» **Exercise instructions**:
A) In the letter to Senator Grassley about arbitration, on whose behalf did Ms. Sturdevant give her testimony?
B) Carry the letter to Senator Grassley about arbitration forward from its final sentence.

» **Source**:
☆ ☆ ☆ ☆ ☆ ☆ ☆

|WILMER, CUTLER & PICKERING
2445 M STREET, N.W.
WASHINGTON, D.C. 20037-1420
ERIC J. MOGILNICKI
March 22, 2000
The Honorable Charles E. Grassley
Dear Senator Grassley:
Thank you for your follow-up questions regarding my testimony before the Senate Judiciary Subcommittee on Administrative Oversight and the Courts on behalf of the American Bankers Association, Consumers Bankers Association, American Financial Services Association, and National Retail Federation. Each of these organizations looks forward to working with you and the Subcommittee and its Staff to improve the use of arbitration in consumer credit contracts.
Your questions asked me to respond to some very serious -- and groundless -- criticisms of arbitration made in Ms. Sturdevants testimony on behalf of the National Association of Consumer Advocates. More generally, you have asked me to focus on the important issue of how consumer rights are enforced in the absence of class actions. I believe the answers to these questions are closely related. The criticisms voiced by Ms. Sturdevant largely spring from a flawed premise: that only class action litigation can protect consumers. Adherence to this view requires demonizing financial institutions that offer arbitration, criticizing arbitration for not mimicking class action litigation, and ignoring the many flaws in the use of class actions to resolve consumer disputes. Most importantly, the attack on arbitration fails to account for the entire framework of government oversight of financial institutions -- which accomplishes the goal of preventing systemic abuses without the costs and delays of class action litigation.

☆ ☆ ☆ ☆ ☆ ☆ ☆

» **Data lines**:
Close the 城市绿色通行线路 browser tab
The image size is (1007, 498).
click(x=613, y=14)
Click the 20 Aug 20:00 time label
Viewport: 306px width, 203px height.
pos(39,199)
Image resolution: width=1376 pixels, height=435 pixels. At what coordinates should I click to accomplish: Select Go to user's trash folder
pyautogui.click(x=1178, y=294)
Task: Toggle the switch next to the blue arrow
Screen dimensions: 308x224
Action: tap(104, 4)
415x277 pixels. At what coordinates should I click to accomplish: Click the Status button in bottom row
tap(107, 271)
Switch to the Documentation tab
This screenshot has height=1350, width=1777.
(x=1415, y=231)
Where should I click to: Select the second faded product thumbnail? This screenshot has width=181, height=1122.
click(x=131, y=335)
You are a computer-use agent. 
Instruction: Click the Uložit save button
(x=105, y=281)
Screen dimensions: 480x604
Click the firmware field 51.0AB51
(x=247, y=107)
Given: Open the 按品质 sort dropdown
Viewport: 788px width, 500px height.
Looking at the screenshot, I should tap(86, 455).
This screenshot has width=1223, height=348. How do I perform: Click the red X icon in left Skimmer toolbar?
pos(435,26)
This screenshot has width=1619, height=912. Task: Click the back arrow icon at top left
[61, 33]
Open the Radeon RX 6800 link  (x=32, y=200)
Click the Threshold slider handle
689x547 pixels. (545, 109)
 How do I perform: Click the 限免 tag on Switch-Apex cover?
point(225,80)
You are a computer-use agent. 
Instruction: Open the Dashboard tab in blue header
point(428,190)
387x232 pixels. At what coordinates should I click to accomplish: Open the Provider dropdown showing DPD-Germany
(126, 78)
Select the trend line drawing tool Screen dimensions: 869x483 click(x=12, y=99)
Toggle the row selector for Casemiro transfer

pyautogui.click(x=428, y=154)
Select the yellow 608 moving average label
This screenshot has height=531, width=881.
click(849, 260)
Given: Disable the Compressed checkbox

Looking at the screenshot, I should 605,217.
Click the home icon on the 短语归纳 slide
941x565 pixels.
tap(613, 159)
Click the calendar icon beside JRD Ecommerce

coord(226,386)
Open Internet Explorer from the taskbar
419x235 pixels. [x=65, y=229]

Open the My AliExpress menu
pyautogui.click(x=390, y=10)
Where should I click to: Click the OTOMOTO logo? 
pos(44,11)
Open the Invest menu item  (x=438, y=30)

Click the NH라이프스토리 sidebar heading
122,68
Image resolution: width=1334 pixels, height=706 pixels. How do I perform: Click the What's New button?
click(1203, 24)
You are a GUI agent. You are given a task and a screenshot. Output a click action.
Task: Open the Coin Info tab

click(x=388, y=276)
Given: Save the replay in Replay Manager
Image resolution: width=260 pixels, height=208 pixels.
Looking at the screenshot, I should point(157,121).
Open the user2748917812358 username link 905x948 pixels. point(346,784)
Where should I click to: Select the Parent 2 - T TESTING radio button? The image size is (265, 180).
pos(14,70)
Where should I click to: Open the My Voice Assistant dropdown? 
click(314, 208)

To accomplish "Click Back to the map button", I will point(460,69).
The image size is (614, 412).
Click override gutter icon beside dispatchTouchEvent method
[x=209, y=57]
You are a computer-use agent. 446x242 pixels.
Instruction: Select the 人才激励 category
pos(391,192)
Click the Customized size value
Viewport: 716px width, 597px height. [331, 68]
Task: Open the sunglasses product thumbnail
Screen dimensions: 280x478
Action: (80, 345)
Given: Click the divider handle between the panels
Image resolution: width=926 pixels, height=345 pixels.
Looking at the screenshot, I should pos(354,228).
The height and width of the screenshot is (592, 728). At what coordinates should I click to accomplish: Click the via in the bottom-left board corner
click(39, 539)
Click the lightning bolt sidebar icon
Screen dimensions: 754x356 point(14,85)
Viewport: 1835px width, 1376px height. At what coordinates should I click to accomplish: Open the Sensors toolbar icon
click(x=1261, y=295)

☆ ☆ ☆ ☆ ☆ ☆ ☆

» **Answers in order**:
A) She testified on behalf of the National Association of Consumer Advocates.

B)
Your second question mentions the criticism that arbitration alone will not provide a compelling incentive for financial institutions to stop illegal business practices. This criticism is wrong in two respects. First, arbitration awards serve precisely the same purpose as litigation awards. Second, arbitration is never alone in policing the practices of financial institutions. To the contrary, these practices are regulated extensively at both the state and federal level in order to ensure a competitive marketplace in which consumer rights are protected. There are a host of laws that protect consumers, including the following:
The Electronic Fund Transfer Act, 15 U.S.C. §§ 1693-1693r, and Regulation E, 12 C.F.R. pt. 205, establish the basic rights, liabilities, and responsibilities of consumers who use electronic fund transfer services and financial institutions that offer these services; The Equal Credit Opportunity Act, 15 U.S.C. §§ 1691-1691f, and Regulation B, 12 C.F.R. pt. 202, prohibit discrimination in any aspect of a credit transaction on the basis of race, color, religion, national origin, age, sex or marital status, or because an applicant derives income from public assistance, or because the applicant has in good faith exercised any right under the Consumer Credit Protection Act; The Fair Credit Reporting Act, 15 U.S.C. §§ 1681-1681u, regulates, among other things, the consumer reporting industry, including establishing requirements to ensure fair, timely, and accurate reporting of credit information, and places disclosure obligations on users of consumer reports; The Fair Debt Collection Practices Act, 15 U.S.C. §§ 1692-1692o, prohibits unfair and deceptive collection practices by third party debt collectors, including the collection of fees not provided for in either the loan contract or state law; The Federal Trade Commission Act, 15 U.S.C. § 45-58, prohibits, among other things, "unfair methods of competition" and "unfair or deceptive acts or practices" in the marketplace, and Regulation AA; 12 C.F.R. § 227.11, subpart issued by the Board of Governors of the Federal Reserve System under section 18(f) of the Federal Trade Commission Act, 15 U.S.C. § 57a(f), prohibits "unfair or deceptive acts or practices of banks in connection with extensions of credit to consumers." The Truth-in-Lending Act, 15 U.S.C. §§ 1601-1667j, and Regulation Z, 12 C.F.R. pt. 226, require, among other things, that accurate disclosure of the cost and terms of credit be provided to the consumer before the consummation of the credit transaction; and State banking and consumer protection laws and regulations supplement these laws and typically grant additional protections to their residents.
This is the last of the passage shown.